Collected data entries
● ● ● ●

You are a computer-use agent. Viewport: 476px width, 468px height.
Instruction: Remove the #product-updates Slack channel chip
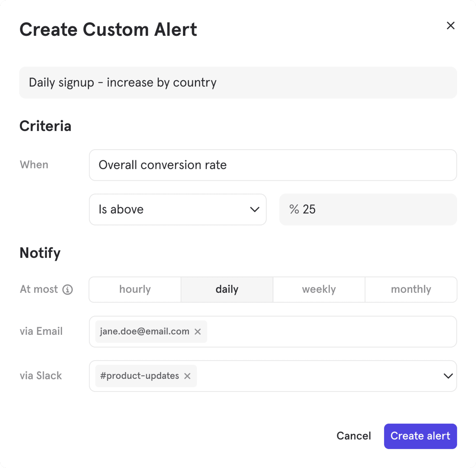pyautogui.click(x=187, y=376)
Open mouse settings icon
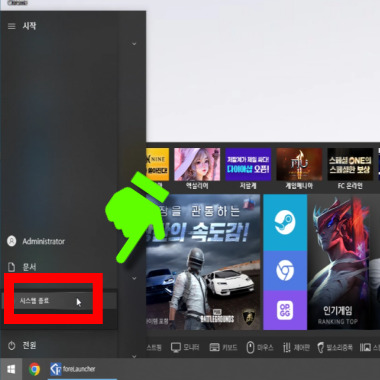The width and height of the screenshot is (380, 380). 260,348
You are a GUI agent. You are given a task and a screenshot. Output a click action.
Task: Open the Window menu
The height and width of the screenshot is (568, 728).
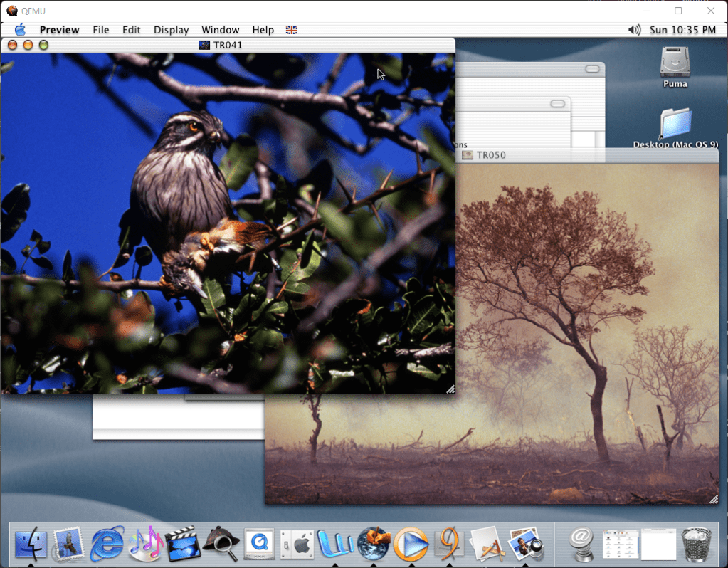(x=220, y=30)
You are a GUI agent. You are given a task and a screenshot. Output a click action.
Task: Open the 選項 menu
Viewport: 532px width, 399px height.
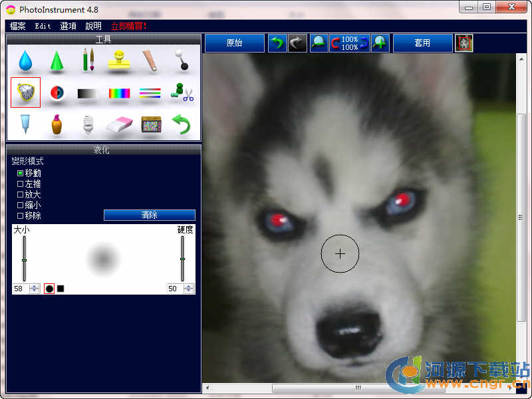click(x=68, y=26)
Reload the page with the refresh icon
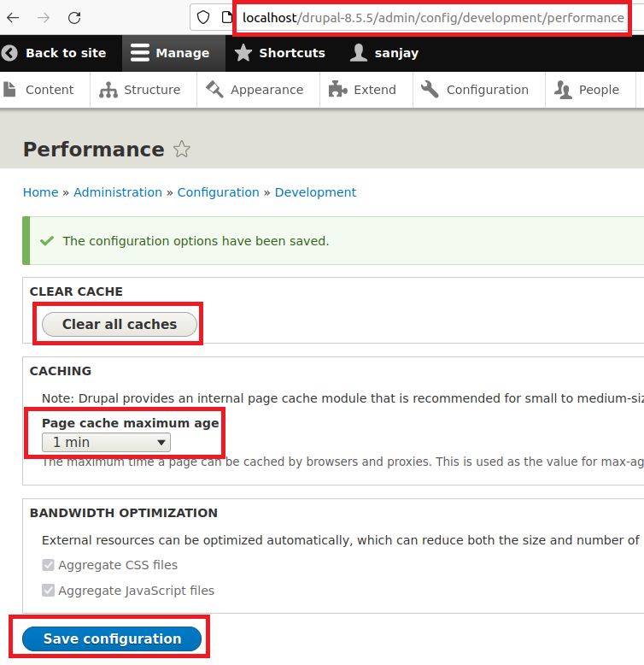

● ● ● ●

Your assignment -
Reproduce the records, all of them, word for word; omit the pictures.

Response box -
You are a computer-use agent. Viewport: 476px width, 468px height.
Instruction: Remove the #product-updates Slack channel chip
pyautogui.click(x=187, y=376)
Open mouse settings icon
The width and height of the screenshot is (380, 380). 260,348
You are a GUI agent. You are given a task and a screenshot. Output a click action.
Task: Open the Window menu
The height and width of the screenshot is (568, 728).
(x=220, y=30)
You are a GUI agent. You are given a task and a screenshot. Output a click action.
Task: Open the 選項 menu
Viewport: 532px width, 399px height.
click(x=68, y=26)
Reload the page with the refresh icon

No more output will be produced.